Barcelona le puso un ultimátum a Julián Álvarez por su situación con el Atlético de Madrid
3 minutos de lecturaBarcelona ha decidido endurecer su postura en la prolongada negociación con el Atlético de Madrid por Julián Álvarez, fijando un ultimátum claro: solo esperará unos días más antes de pasar página y buscar otro delantero para reforzar su ataque. El club catalán, que ha convertido al argentino en una prioridad para reemplazar a su «9» de referencia, pretende cerrar el caso de manera inmediata para no seguir condicionando su planificación deportiva. En este contexto, la situación del jugador, el rol de Diego Simeone y la intransigencia del Atlético se han combinado para transformar lo que podría ser una operación millonaria en una auténtica novela del mercado.

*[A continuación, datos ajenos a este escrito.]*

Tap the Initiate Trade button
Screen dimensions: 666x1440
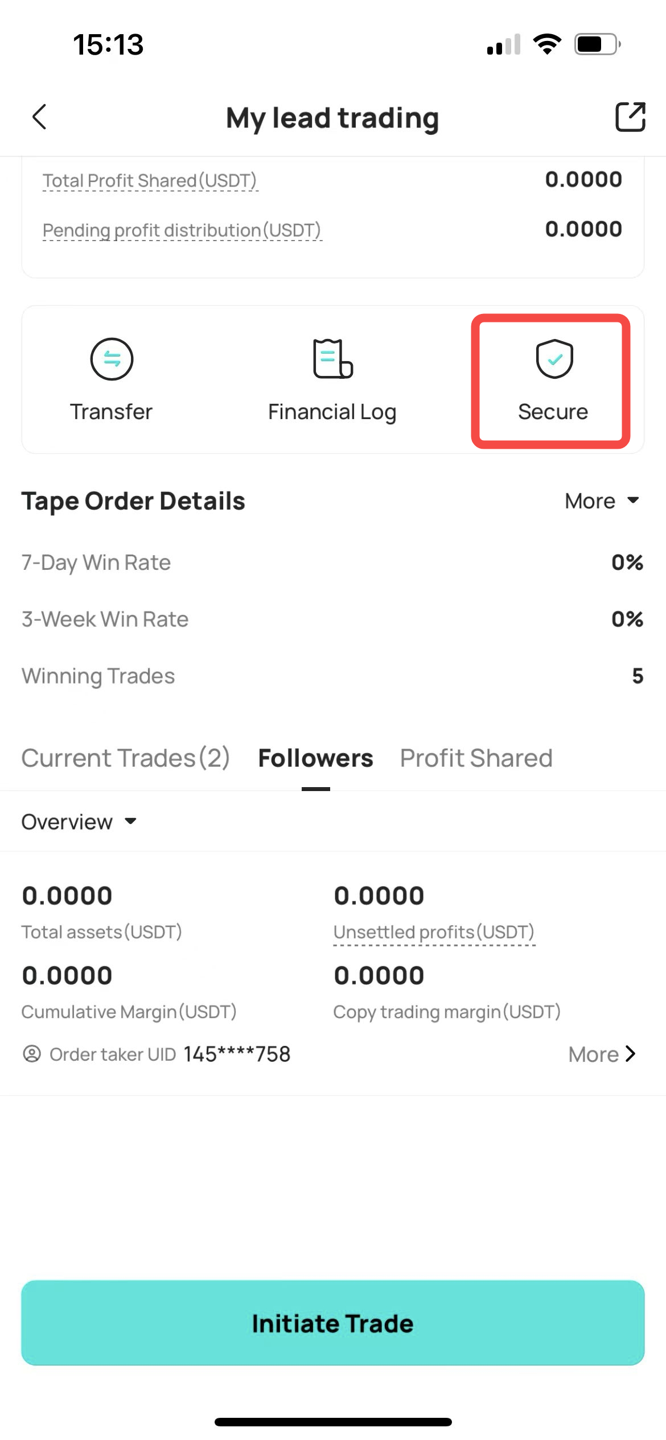(333, 1323)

El punto de partida de este nuevo capítulo es el deseo de Julián Álvarez de abandonar el «Colchonero». El delantero argentino ya ha manifestado internamente que pretende cambiar de aire, algo que en Barcelona se ha interpretado como una señal clave para empujar la negociación. Sin embargo, desde el lado madrileño, el mensaje ha sido diametralmente opuesto: la dirigencia entiende que Álvarez es una pieza central del proyecto deportivo y se remite exclusivamente al pago de su cláusula de rescisión, fijada en torno a los 500 millones de euros, una cifra prohibitiva para cualquier club europeo. Esta distancia entre la voluntad del futbolista y la postura institucional es uno de los puntos de tensión del caso.

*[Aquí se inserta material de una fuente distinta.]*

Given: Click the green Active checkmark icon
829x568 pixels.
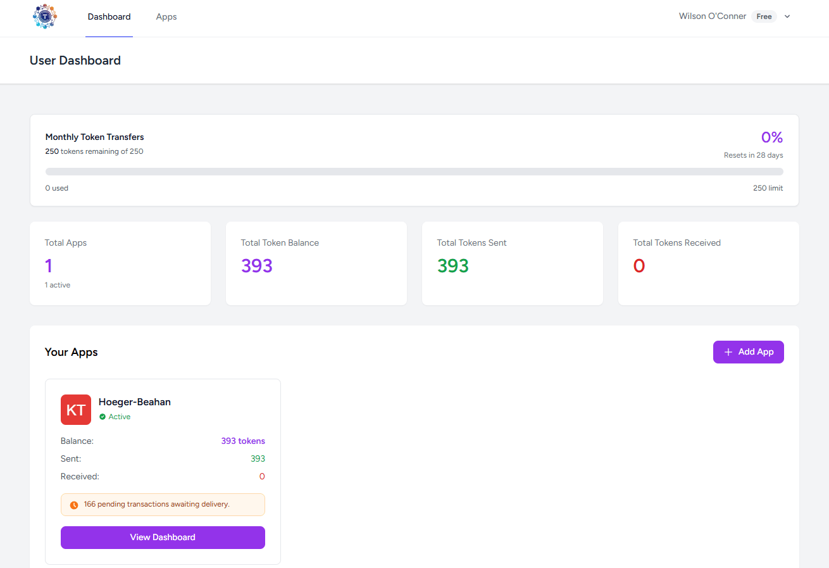Looking at the screenshot, I should tap(103, 417).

La figura de Diego Simeone ocupa un lugar central en este escenario. El entrenador argentino ha dejado claro que considera a Álvarez fundamental para la próxima temporada y que su planificación ofensiva gira en buena medida alrededor de la presencia del cordobés. En vísperas del debut en LaLiga, el «Cholo» evitó alimentar especulaciones pero sí explicó por qué el delantero no iba a ser citado para el estreno: el cuerpo técnico considera que necesita más entrenamientos para alcanzar el nivel físico y futbolístico requerido. El mensaje fue doble: por un lado, reafirmar la importancia del jugador en el proyecto; por otro, mostrar que, pese al ruido externo, el Atlético intenta seguir una hoja de ruta deportiva que no contemple su salida.

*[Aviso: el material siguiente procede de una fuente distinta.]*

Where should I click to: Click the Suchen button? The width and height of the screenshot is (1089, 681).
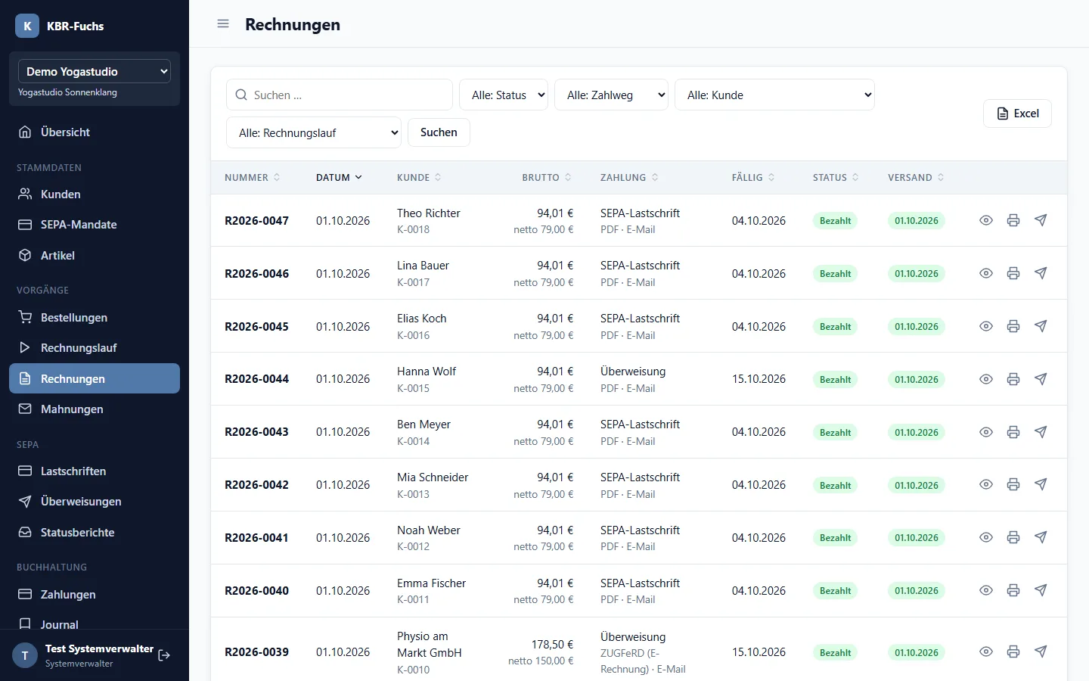[x=439, y=132]
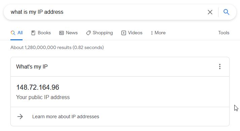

En Barcelona, en cambio, la prioridad pasa por no quedar atrapados en una negociación interminable. Joan Laporta ya había señalado anteriormente que la oferta por Julián Álvarez «no es ilimitada en el tiempo» y que tendría fecha de caducidad. Distintas informaciones coinciden en que el club azulgrana ha puesto sobre la mesa una propuesta cercana a los 100 millones de euros, cifra que el Atlético rechazó de plano, insistiendo en que solo contemplaría una salida por la cláusula completa. Ante la falta total de avances, la dirigencia culé ha fijado ahora un límite de apenas tres días para obtener una respuesta concreta: si no hay cambio de postura ni señales firmes de que la operación pueda destrabarse, el Barça redirigirá sus recursos hacia otros atacantes que también figuran en su lista de alternativas.
Este ultimátum llega en un contexto más amplio de fricción institucional entre ambos clubes. El Atlético ya había anunciado su intención de llevar el caso ante los organismos deportivos, denunciando contactos irregulares del Barcelona con el jugador y recordando que las «opciones de una venta al Barcelona son cero» si no se paga la cláusula de rescisión. Al mismo tiempo, la existencia de un acuerdo contractual avanzado entre el Barça y Álvarez, sumada a la voluntad del futbolista, ha alimentado la sensación de que la operación está destinada a chocar contra un muro político y económico. Si el plazo fijado por el conjunto catalán se cumple sin novedades, todo indica que la historia entre Barcelona, Atlético de Madrid y Julián Álvarez entrará en una nueva fase: la de la renuncia parcial del Barça a su gran objetivo y la obligación del Colchonero de gestionar la continuidad de una estrella que ya ha expresado públicamente su deseo de cambiar de escenario.